AI coding agents are no longer experimental. According to a recent survey by StackOverflow, 81% of developers are using AI tools to develop software. From AI code editors like Cursor, Windsurf, VS Code, and others, to Model Context Protocol (MCP) servers, enterprises are adopting these systems to accelerate delivery and meet rising expectations for speed and scale.
AI promises to make software development dramatically more efficient, but it also amplifies security risk. Conventional weaknesses—input validation gaps, command injections, hard-coded secrets, vulnerable dependencies—are now joined by design-level flaws that alter security posture and architecture. Together, they’re forcing a rethink of how security must operate in the age of AI-assisted development.

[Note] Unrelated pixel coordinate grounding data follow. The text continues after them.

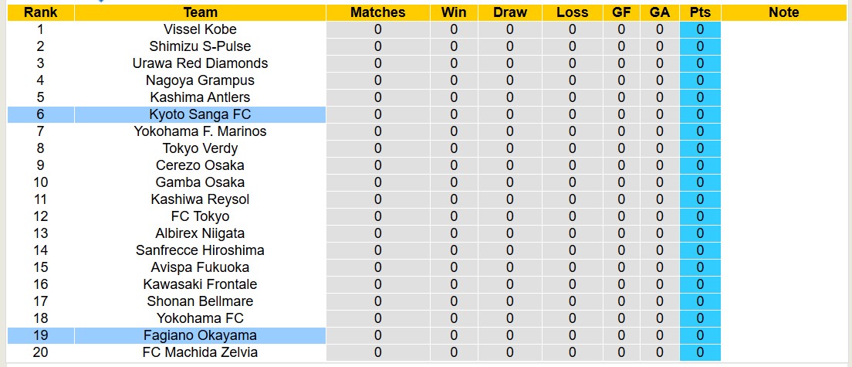Select the Note column header
Screen dimensions: 852x367
point(784,12)
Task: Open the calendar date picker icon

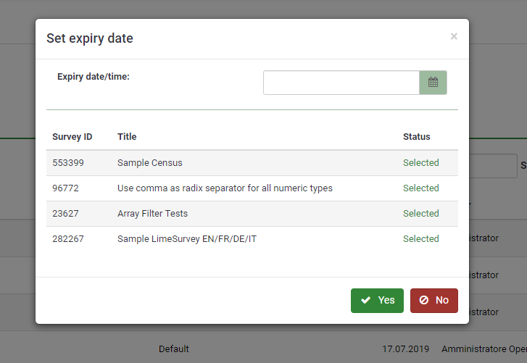Action: click(433, 83)
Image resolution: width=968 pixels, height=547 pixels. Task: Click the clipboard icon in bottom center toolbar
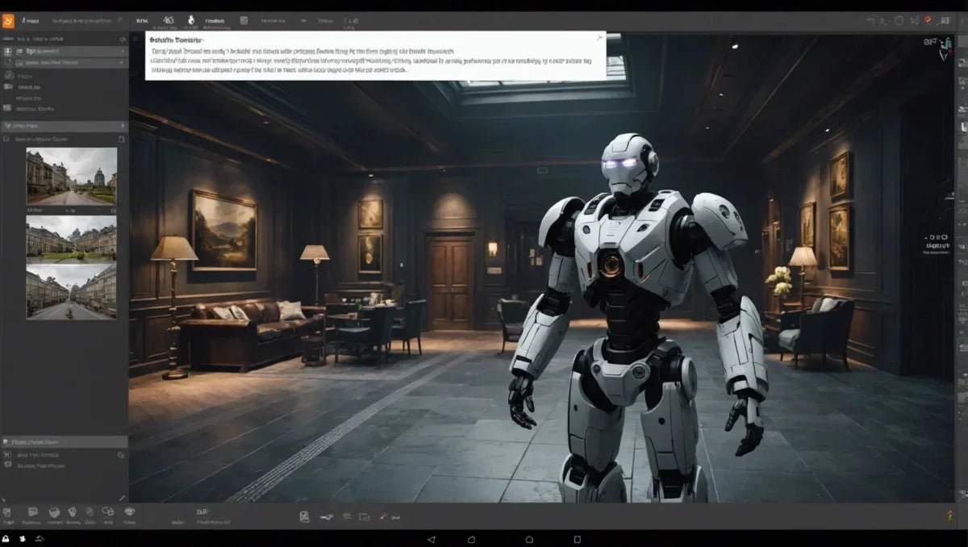tap(304, 516)
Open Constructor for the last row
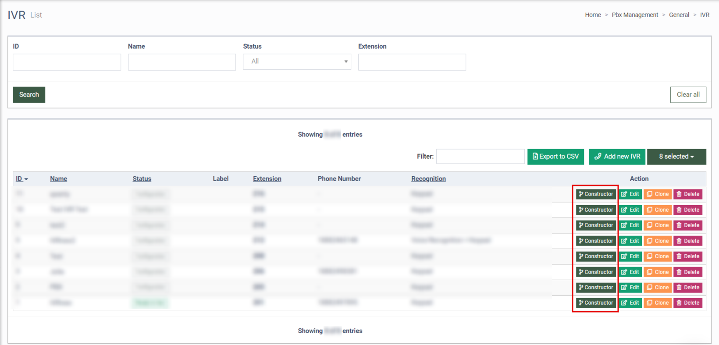 (596, 303)
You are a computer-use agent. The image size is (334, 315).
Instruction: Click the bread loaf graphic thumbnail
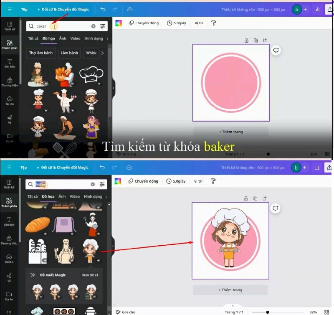[38, 225]
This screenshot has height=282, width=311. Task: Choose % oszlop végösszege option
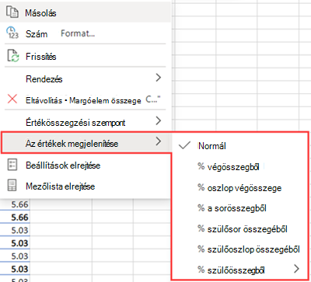coord(241,187)
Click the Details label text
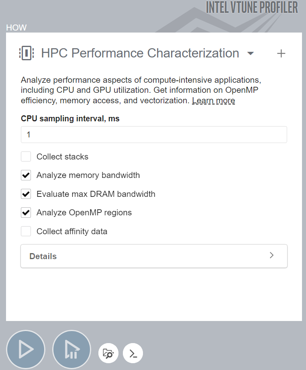This screenshot has height=370, width=306. (x=43, y=256)
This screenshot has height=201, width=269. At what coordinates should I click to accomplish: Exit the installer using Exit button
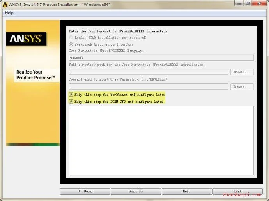237,191
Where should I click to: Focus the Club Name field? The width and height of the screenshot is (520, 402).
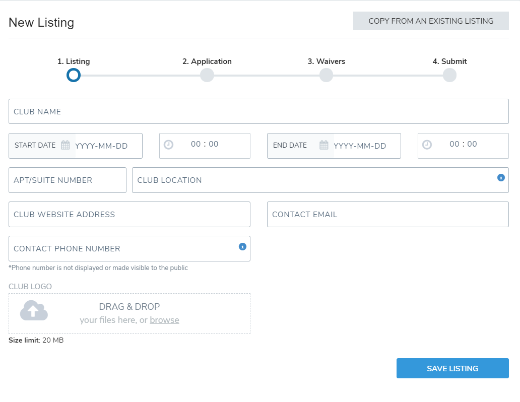(x=258, y=111)
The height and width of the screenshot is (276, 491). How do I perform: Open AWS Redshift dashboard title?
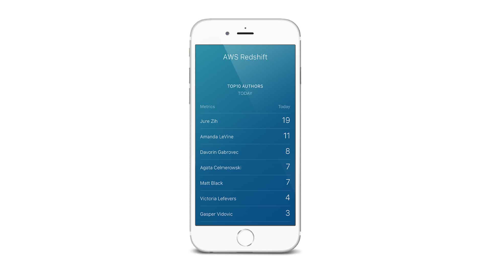click(x=245, y=57)
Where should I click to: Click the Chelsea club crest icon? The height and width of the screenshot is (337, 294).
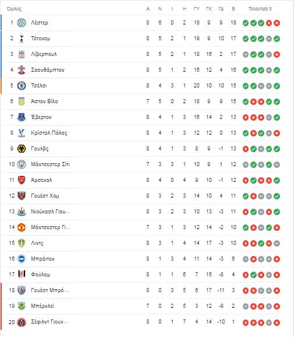point(22,86)
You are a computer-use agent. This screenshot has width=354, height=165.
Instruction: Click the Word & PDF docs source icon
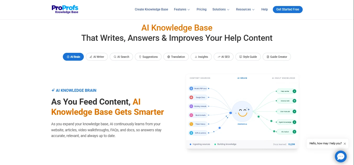pos(191,88)
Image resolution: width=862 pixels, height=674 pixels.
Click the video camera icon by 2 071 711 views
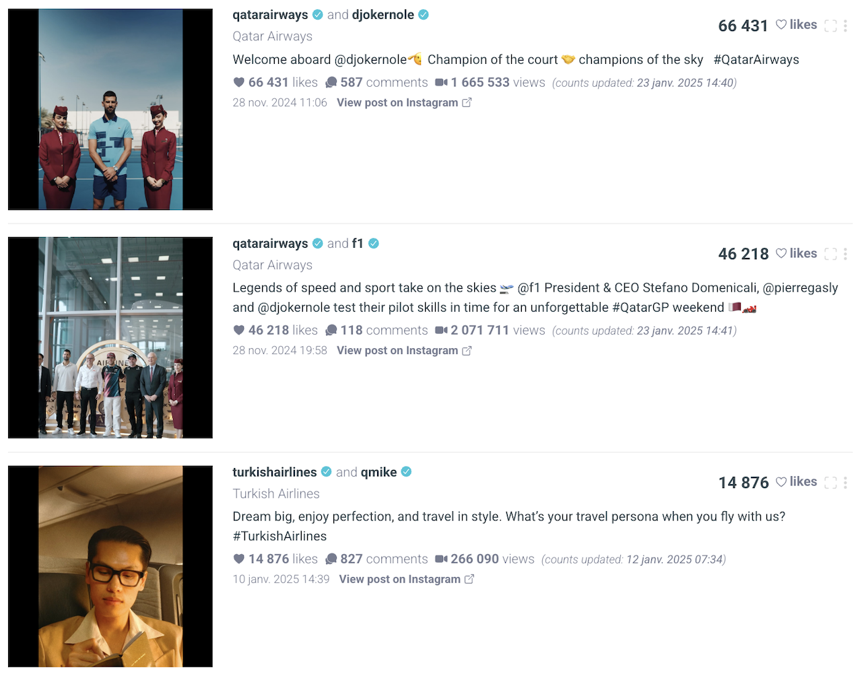click(441, 330)
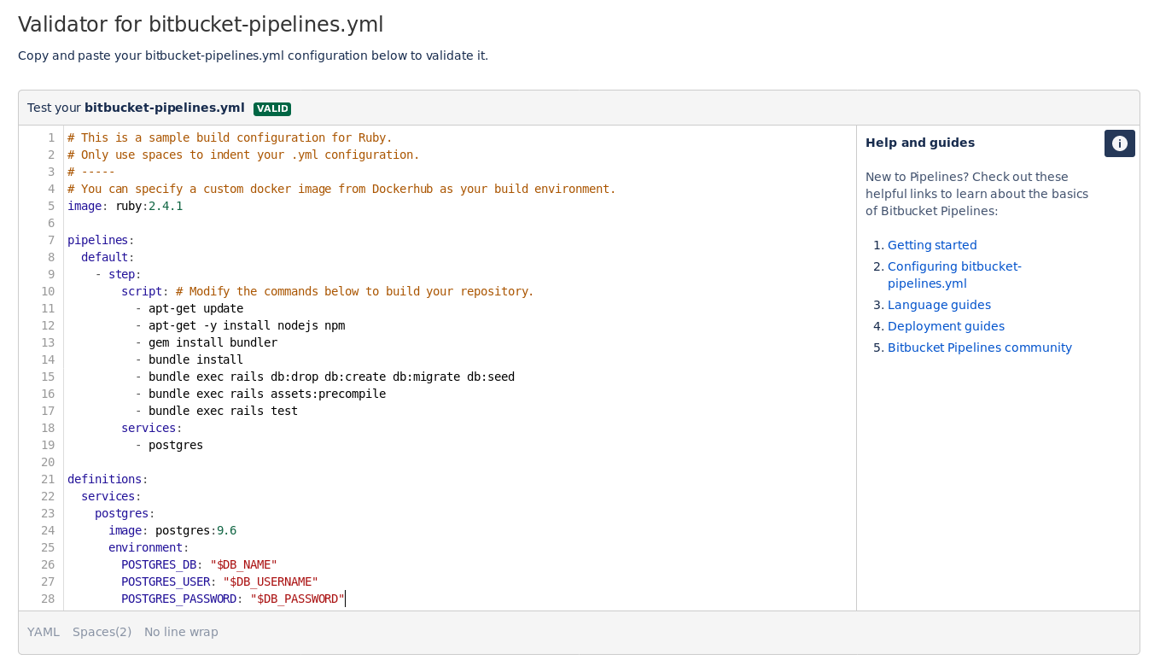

AI introduces familiar and novel risks
Large language models (LLMs) are trained on vast repositories of open source code. As a result, they take the good and the bad. When these models generate code, they can replicate those flaws. While exact percentages vary, academic studies suggest that roughly a third of AI-generated code contains known vulnerabilities.
The challenge with AI is that not everything looks as it seems. Endor Labs found that only 1 in 5 open source dependencies imported by AI coding agents were safe. The rest included hallucinated dependencies—packages that don’t exist but sound plausible—or dependencies with known security vulnerabilities. Attackers have already begun exploiting this behavior by creating malicious packages that match hallucinated names, a new twist on typosquatting known as slopsquatting.
Where AI truly diverges from human developers, however, is in design reasoning. A developer considers architecture and intent; a model predicts the next token. That’s why AI often introduces subtle design flaws that weaken security—swapping cryptographic libraries, altering token lifetimes, or modifying authentication logic. Research also shows that each successive prompt to an AI agent can increase vulnerability count—highlighting how iterative prompting compounds risk.
Expanding the attack surface
The code itself is only part of the problem. The AI development ecosystem introduces a new supply chain: models and MCP servers that connect assistants to live environments. Each component can expose sensitive data or inject unvetted logic into the build process.
In other words, you’re no longer just securing the application—you’re securing the model that wrote it, the integrations it used, and the context it was given. This layered interdependence makes visibility and policy enforcement exponentially harder.
Why traditional tools fall short
Traditional AppSec tooling isn’t built to catch these complex flaws. Most static analysis or dependency scanners assume human authorship or predictable code patterns. They struggle to identify the new classes of risk that AI can introduce into the software supply chain. As AI adoption continues to accelerate, this gap between traditional security tooling and AI-generated risk will only widen.
Security can’t remain an afterthought. The solution is not to slow innovation, but to make security intrinsic—to build systems that produce secure-by-default code. That means embedding protection into every phase of the AI-assisted SDLC.
Building secure-by-default code
It begins at design, where teams encode security requirements directly into prompts and define tests the model must pass before code is accepted. Organizations should also formalize their unique security policies—like enforcing a specific library for input sanitization—into rules consumable by AI agents.
We also need a new class of tools. During generation, MCP servers can validate code in real time, using security intelligence to enforce guardrails automatically and require agents to verify their work. And multi-agent security review systems can reason across files to help human reviewers identify logic flaws and design drift from secure design patterns—something human reviewers often miss under time pressure.
Finally, CI/CD must maintain a full audit trail, tracking the provenance of every model, agent, and dependency to ensure each component entering the system is known, verified, and policy-compliant.
AI is reshaping how software is written. To keep pace, our security model has to evolve just as fast. That starts with treating AI-generated code as untrusted, unverified input. It requires the same scrutiny and evaluation as any other untrusted dependency. We need to build systems that make “secure by default” not an aspiration, but an outcome.